→ Problem: Report each line in the entries below that contains the word "screenshot". Case counts.

→ Extracted information:

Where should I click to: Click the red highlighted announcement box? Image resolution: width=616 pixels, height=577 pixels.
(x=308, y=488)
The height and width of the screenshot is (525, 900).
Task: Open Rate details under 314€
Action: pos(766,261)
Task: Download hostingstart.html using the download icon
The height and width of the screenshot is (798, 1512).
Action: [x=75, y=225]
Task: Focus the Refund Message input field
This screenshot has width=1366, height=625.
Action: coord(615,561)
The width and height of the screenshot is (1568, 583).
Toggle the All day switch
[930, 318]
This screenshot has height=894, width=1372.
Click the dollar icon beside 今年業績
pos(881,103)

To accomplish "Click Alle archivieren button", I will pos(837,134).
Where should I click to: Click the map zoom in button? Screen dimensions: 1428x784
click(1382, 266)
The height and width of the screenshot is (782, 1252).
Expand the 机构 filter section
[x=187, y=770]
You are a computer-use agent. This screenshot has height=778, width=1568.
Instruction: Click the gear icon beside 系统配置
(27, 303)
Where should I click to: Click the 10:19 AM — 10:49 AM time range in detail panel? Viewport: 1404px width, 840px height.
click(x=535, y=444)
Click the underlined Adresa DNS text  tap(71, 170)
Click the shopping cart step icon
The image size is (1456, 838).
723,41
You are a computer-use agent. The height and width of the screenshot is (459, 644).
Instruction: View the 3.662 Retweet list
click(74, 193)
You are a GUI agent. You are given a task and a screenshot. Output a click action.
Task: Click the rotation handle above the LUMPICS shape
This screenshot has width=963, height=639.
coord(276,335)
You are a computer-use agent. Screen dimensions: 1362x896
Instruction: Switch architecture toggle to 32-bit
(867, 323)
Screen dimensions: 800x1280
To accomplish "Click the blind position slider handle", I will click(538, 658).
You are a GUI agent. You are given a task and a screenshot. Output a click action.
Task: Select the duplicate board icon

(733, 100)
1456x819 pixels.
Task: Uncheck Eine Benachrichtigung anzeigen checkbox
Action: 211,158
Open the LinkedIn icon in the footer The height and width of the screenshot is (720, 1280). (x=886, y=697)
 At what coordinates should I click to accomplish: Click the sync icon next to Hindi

→ Complete answer:
The height and width of the screenshot is (525, 900).
The height and width of the screenshot is (798, 1512).
This screenshot has width=1366, height=625.
The width and height of the screenshot is (1568, 583).
This screenshot has height=894, width=1372.
The height and width of the screenshot is (782, 1252).
You are a computer-use agent. This screenshot has height=778, width=1568.
You are a computer-use agent. The height and width of the screenshot is (459, 644).
You are a GUI agent. You are given a task and a screenshot. Output a click action.
This screenshot has width=963, height=639.
You are a GUI agent. You are given a task and a screenshot. Output a click action.
Open the LinkedIn icon in the footer The height and width of the screenshot is (720, 1280). (x=886, y=697)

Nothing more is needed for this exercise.